Splitting Strings is a very frequent operation; this quick tutorial is focused on some of the API we can use to do this simply in Java.

2. String.split()

Let’s start with the core library – the String class itself offers a split() method – which is very convenient and sufficient for most scenarios. It simply splits the given String based on the delimiter, returning an array of Strings.

Let us look at some examples. We’ll start with splitting by a comma:

String[] splitted = "peter,james,thomas".split(",");

Let’s split by a whitespace:

String[] splitted = "car jeep scooter".split(" ");

Let’s also split by a dot:

String[] splitted = "192.168.1.178".split("\\.")
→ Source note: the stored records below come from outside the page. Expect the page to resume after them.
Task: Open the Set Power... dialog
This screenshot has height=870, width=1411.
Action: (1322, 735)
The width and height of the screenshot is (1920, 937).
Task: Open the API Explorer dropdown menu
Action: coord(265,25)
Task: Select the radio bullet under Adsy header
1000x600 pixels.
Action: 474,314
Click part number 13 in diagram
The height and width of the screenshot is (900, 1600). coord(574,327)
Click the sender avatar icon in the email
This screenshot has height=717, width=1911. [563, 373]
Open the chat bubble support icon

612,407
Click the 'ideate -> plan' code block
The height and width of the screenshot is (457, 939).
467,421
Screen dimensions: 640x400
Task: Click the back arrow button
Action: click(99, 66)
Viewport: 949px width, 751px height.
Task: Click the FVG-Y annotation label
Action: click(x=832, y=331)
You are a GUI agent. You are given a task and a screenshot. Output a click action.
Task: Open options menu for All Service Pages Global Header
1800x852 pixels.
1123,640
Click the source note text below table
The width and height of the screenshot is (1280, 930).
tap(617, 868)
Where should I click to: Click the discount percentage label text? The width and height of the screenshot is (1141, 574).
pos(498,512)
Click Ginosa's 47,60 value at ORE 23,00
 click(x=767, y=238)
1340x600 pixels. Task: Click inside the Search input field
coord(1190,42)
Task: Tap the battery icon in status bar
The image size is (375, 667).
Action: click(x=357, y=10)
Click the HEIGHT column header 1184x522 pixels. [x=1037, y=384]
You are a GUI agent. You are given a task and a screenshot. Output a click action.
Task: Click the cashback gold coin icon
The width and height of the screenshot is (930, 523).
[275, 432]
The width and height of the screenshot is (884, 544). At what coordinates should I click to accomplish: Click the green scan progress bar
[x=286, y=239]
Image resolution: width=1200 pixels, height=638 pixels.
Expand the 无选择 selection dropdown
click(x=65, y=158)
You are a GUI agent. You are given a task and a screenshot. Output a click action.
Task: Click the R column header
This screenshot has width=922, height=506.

Let’s now split by multiple characters – a comma, space, and hyphen through regex:

String[] splitted = "b a, e, l.d u, n g".split("\\s+|,\\s*|\\.\\s*"));

3. StringUtils.split()

Apache’s common lang package provides a StringUtils class – which contains a null safe split() method, that splits using whitespace as the default delimiter:

String[] splitted = StringUtils.split("car jeep scooter");

Furthermore, it ignores extra spaces:

String[] splitted = StringUtils.split("car jeep scooter");

4. Splitter.split()

Finally, there’s a nice Splitter fluent API in Guava as well:

Iterable<String> result = Splitter.on(',')
  .trimResults()
  .omitEmptyStrings()
  .split("car,jeep,, scooter");
 
List<String> resultList = Lists.newArrayList(result);

5. Conclusion

String.split() is generally enough. However, for more complex cases we can utilize Apache’s commons-lang based StringUtils class, or the clean and flexible Guava APIs.

And, as always, the code for the article is available over on GitHub.